8-7.君に会いたい
まるで待機をしていたかのように、扉はすぐに空いた。
「光君! 遅かったじゃないか!」
そう言って、子供のように無邪気な笑みを浮かべる新堂 琉為。
「さぁ、入って入って! 待ちくたびれたよ。僕も――彼女もね」
その不敵な微笑みに抗う術なく、俺は招かれるままに1218号室へ踏み入った。
新堂 琉為が一人が宿泊する為に予約したのであろうその部屋は、何故かツインルームだった。そのうちの片方、入口手前側のベッドには黒いキャリーケースが置いてあり、ベッドスローにはSNSの写真で見たものと同じロゴが入っている。

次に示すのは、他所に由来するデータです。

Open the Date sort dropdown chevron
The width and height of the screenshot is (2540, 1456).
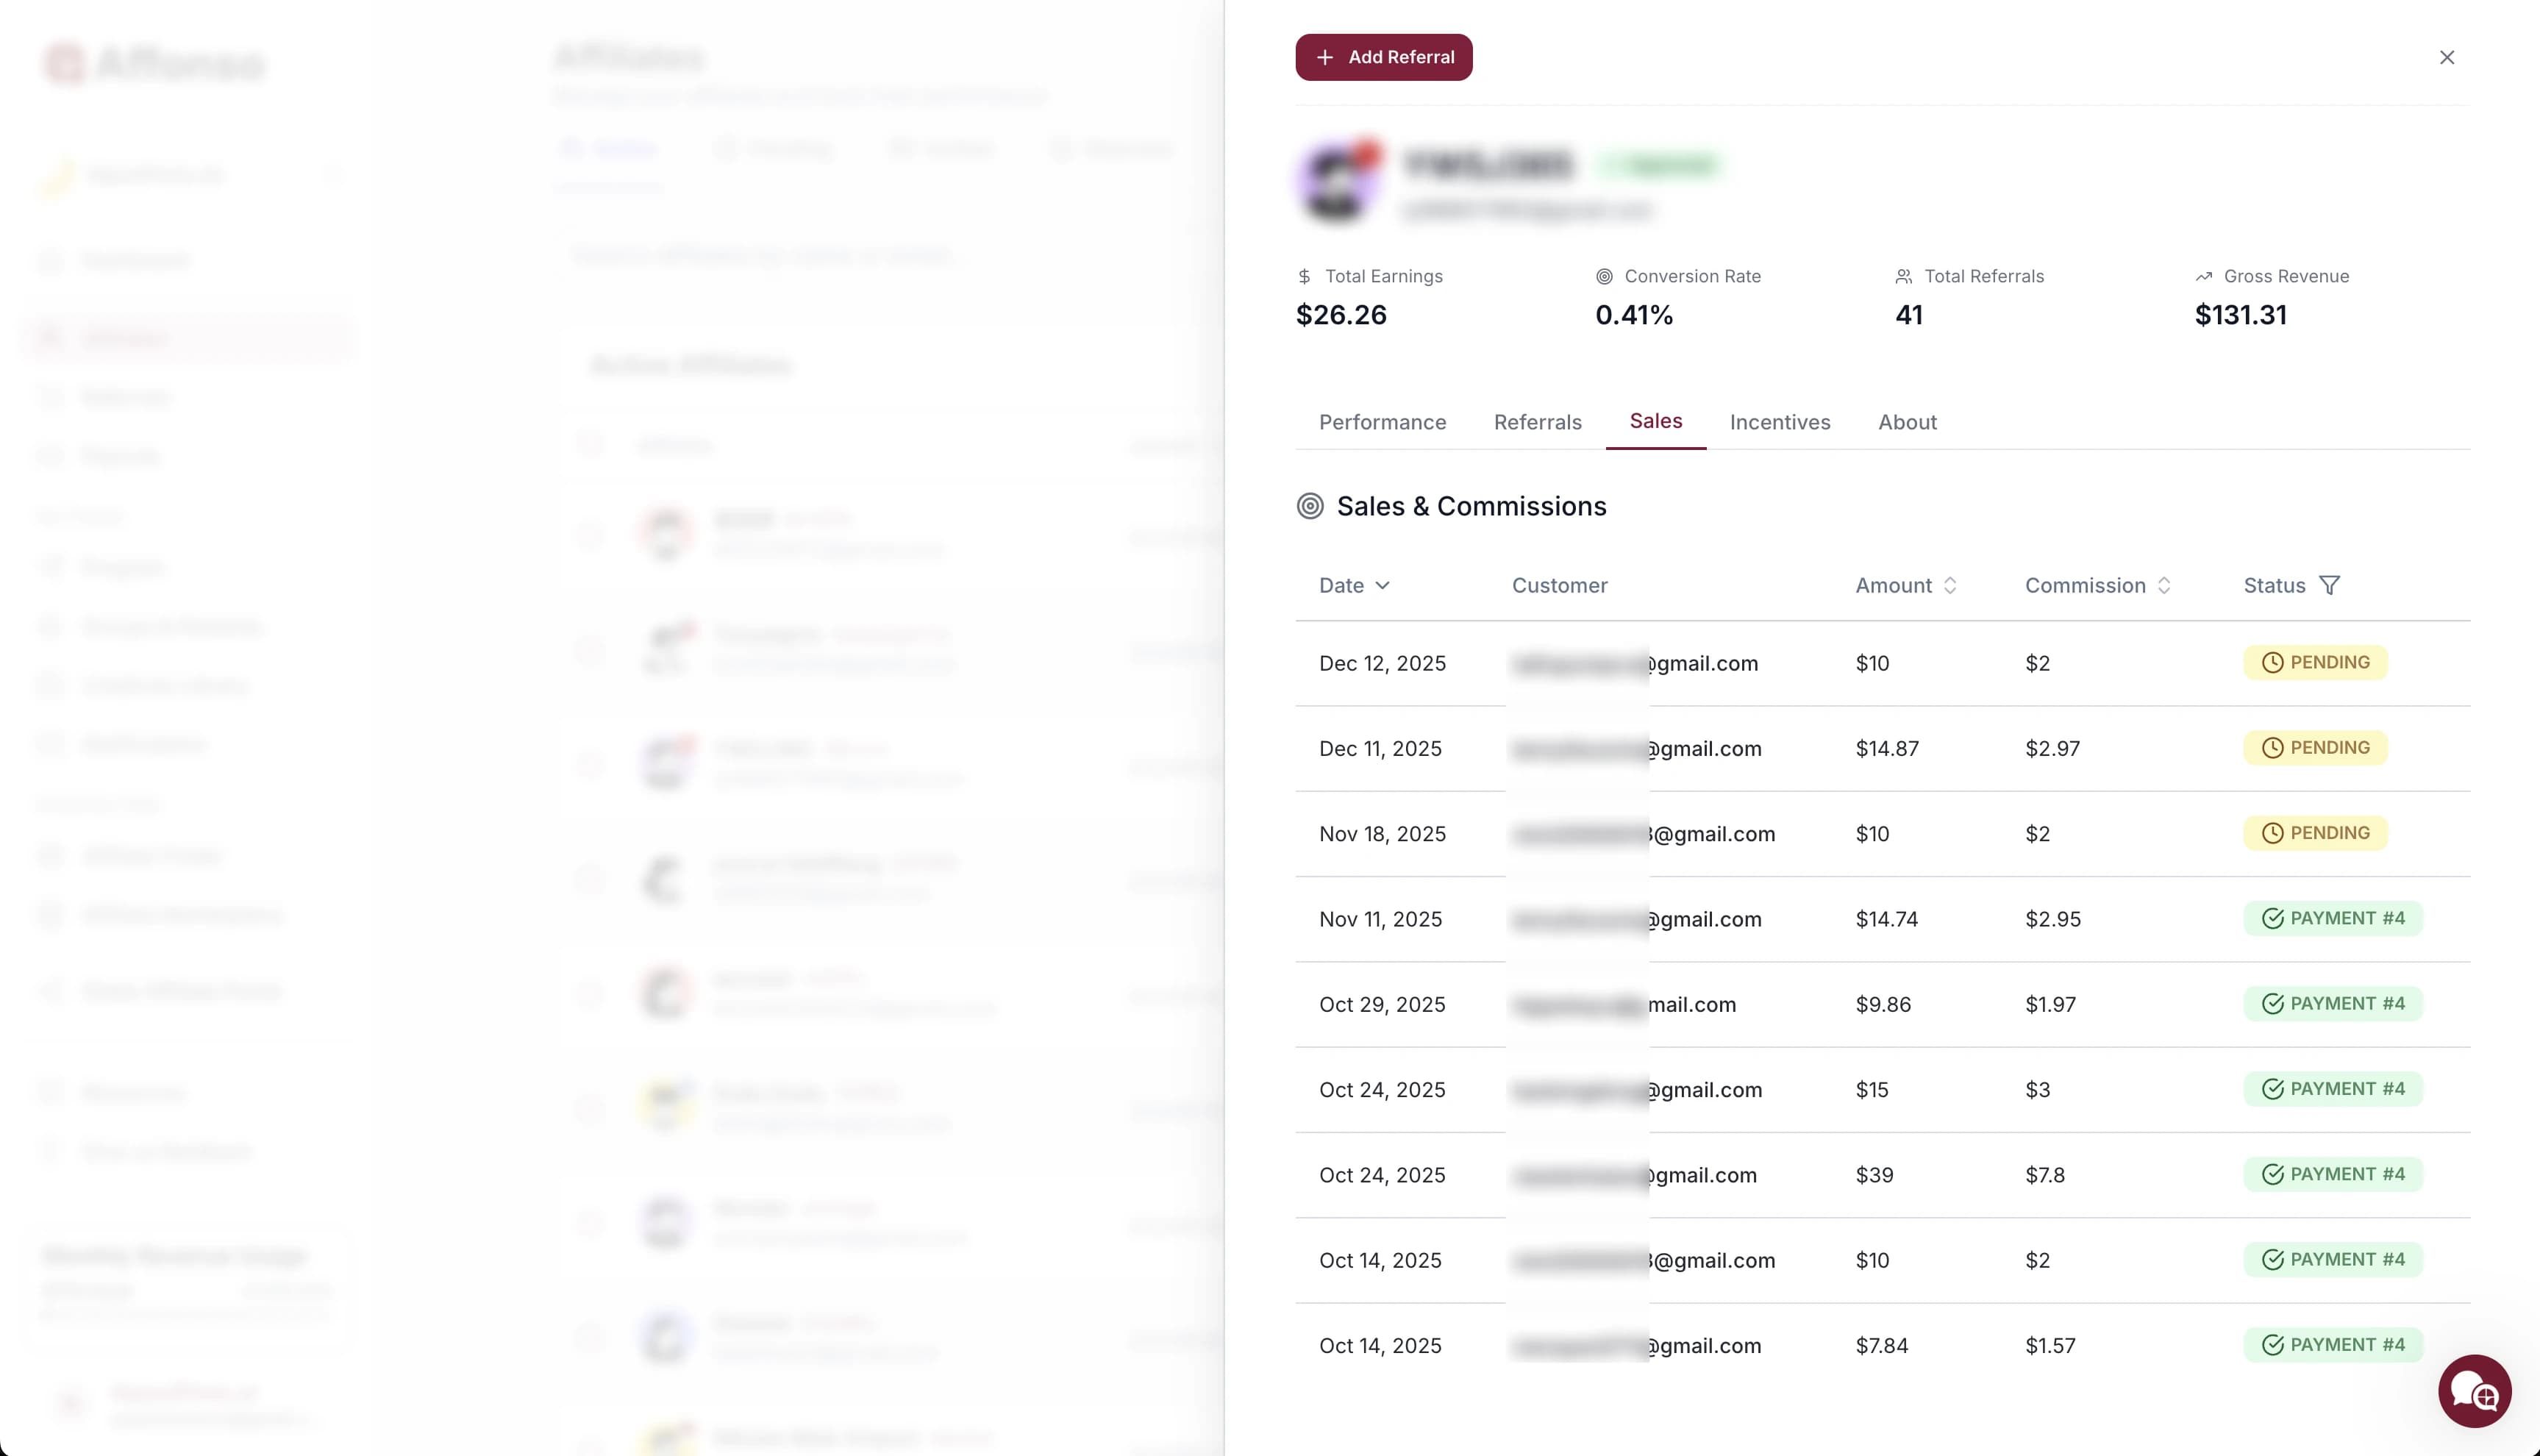click(x=1385, y=586)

部屋にある丸いテーブルの上には詩織のホワイトボードにハンカチ、ヘアピン、眼鏡がきちんと並べてあった。
そして――
「しーちゃんっ……!」
部屋の奥側にあるベッドに、詩織が横たわっていた。
「遊び疲れて寝ちゃったんだよ」
ニコニコとした表情のまま、新堂 琉為は椅子の背もたれに体重を預けながら睡眠薬の包装シートを見せる。一錠分だけアルミ箔が破けていて、薬を押し出したことは明白だった。
「お前っ……! しーちゃんに何てものを飲ませたんだ!!」
カッとして壁を拳で殴る俺に、
「お前なんて嫌だなぁ。僕のことは琉為って呼んでって言ったのにぃ」
変わらぬ調子のまま新堂 琉為は不貞腐れたような表情を見せ、さらに俺を苛立たせた。
「小学生を誘拐までして、一体何がしたいんだよ……!」
「誘拐なんて物騒だなぁ〜。僕はお嬢ちゃんをこの部屋に招待しただけだよ? 一緒に光君が来るのを待っていたんだ」
畜生、そんな言い訳があるか。新堂 琉為の犯行を裏付ける証拠が欲しくて質問を投げつけてはいるが、のらりくらりと躱されてしまう。噛み締めた奥歯がギリギリと音を立てる。
切羽詰まる俺と、ニヤニヤと楽しげな新堂 琉為、眠らされている詩織。部屋の中は異様な空気が漂っていた。
「僕はね、実は今日仕事が一本リスケになったから、光君に会いに行ったんだよ。でもさぁ、たまには光君の方から会いに来て欲しいなって思ったんだよね!」
新堂 琉為がそう言いながら近づいてきたので思わず後ずさる。
「こっ、こっち来んなよ! これ以上は近づかないで……」
それでも構わずにどんどん距離を縮めてきて、ついに俺は壁と新堂 琉為の間で文字通り板挟み状態になった。
まるで、あの日の夜のように、いとも容易く追いやられてしまう自分が不甲斐ない。
怖い。手が震えて心臓の鼓動が痛い。それでも新堂 琉為を睨みつける。すぐそこには詩織がいる。情けないままで居るわけにはいかない。
目の前には“殺人”と書かれた頬。めいいっぱい花弁を広げて顔面に咲き誇る花、花、花。
「会えて嬉しいよ、光君」
そう言って新堂 琉為は俺の頬をふわりと撫でた。